Encore une surprise…
(L’écrivain Lourival vient de voir arriver dans sa petite maison à la campagne… Alexandre le Grand. Mais on a frappé de nouveau à la porte…)
- Vale, dit le nouvel arrivant, levant subtilement la main droite, les yeux pleins d’ironie.
- Ave César, répondit immédiatement Lourival, dans un réflexe conditionné qui lui venait du De Bello Gallico de sa lointaine troisième.
Jules César fit un pas en avant, releva la toge qui le couvrait d’une main dont le dos portait une longue cicatrice, écarta de la même main la chaise de la table, et s’assit en face du grec puant, chef d’armée et de conquêtes.
Lourival, prêt à tout, s’empara du pain somptueux et d’une bouteille de vin du pays qui se trouvait sur le sol, tout à côté de la porte de la cuisine, prit la posture qui lui semblait la plus digne et posa les provisions sur la table.
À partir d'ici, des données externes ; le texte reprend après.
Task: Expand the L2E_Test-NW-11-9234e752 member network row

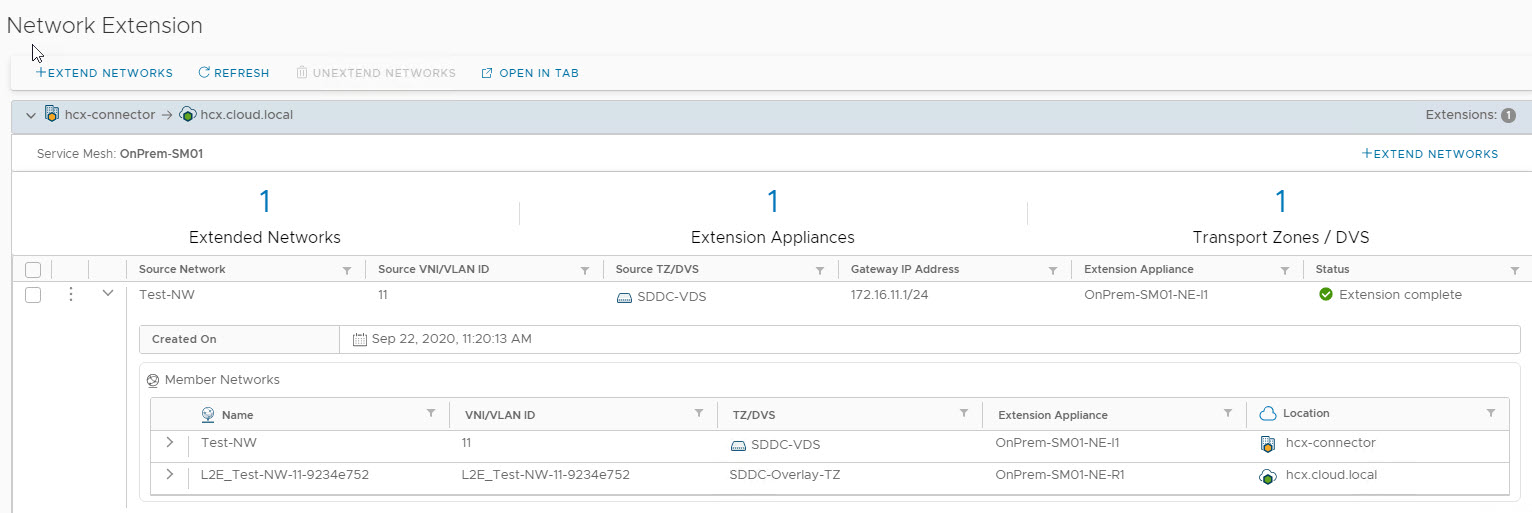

Les visiteurs conversaient.
Lourival ne comprit pas un mot. Cela n’avait rien à voir avec ce qu’il avait appris au lycée et ailleurs. On aurait dit une langue vivante, chantante, inattendue. Il alla jusqu’à la porte, surveiller le temps et s’assurer de l’endroit où il se trouvait.
Là dehors, le murmure des pins continuait. Le soleil descendait, distant et familier, laissant planer paresseusement une légère coloration de nostalgie, au-dessus de tout, comme une couverture en patchwork chaude et trouée.
Il lui sembla remarquer quelque chose de peu commun, comme si la maison était enveloppée d’une oscillation transparente, mais l’impression s’évanouit lorsqu’il entendit le tintement bureaucratique de la cloche du village.
Il retourna à l’intérieur, dans l’intention de demander des explications et, si possible, d’entrer dans la conversation, car il était toujours partant pour un brin de causette.
Le Grec et le Romain portaient la bouteille à la bouche en une alternance rythmique bien sympathique. Et ils parlaient. Ils parlaient beaucoup et quelquefois riaient.
Lourival resta à admirer la scène, un peu spectateur, avec un certain désir de jouer aussi un rôle. Alors qu’il posait la main sur le dossier de la chaise pour s’asseoir et donner son avis, en quelque langue que ce fût, un bruit de pas près de la porte l’obligea, une fois de plus, à tourner la tête.